Find every line in the material below with the string "will" and state how many there are, with no other text.

§ Exercise data
· · · · · · ·
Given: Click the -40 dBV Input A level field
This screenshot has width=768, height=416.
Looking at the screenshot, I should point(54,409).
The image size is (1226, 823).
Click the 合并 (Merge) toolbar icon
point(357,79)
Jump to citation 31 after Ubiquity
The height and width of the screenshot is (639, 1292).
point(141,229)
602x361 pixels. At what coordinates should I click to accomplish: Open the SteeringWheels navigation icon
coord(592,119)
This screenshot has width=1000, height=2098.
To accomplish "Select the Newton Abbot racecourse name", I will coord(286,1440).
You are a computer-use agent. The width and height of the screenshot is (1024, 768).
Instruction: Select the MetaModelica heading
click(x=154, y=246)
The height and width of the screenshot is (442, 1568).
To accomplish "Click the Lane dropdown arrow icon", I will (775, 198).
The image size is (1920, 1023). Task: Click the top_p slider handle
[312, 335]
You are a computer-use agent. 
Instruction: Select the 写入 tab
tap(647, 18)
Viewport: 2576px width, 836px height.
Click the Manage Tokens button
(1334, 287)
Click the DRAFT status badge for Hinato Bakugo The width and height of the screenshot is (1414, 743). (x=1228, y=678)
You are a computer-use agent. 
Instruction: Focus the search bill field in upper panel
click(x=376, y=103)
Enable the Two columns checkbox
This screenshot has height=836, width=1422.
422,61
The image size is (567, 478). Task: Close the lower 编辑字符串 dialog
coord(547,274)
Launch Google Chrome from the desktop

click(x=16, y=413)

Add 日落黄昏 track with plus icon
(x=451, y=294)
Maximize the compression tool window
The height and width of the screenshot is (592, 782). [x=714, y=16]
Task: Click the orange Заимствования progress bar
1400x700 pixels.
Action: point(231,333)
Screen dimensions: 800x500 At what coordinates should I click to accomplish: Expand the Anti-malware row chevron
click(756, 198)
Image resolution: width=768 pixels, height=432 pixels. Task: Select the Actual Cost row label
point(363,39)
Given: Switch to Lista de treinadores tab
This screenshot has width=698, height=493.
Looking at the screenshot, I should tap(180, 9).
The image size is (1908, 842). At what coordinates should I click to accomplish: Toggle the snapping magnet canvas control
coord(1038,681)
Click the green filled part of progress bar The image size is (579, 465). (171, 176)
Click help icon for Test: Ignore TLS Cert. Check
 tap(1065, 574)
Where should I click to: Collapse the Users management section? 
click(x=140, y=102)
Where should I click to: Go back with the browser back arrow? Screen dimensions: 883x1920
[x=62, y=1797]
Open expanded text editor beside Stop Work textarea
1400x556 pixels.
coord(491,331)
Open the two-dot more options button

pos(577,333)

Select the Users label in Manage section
· · · · · · ·
§ Worked solution
2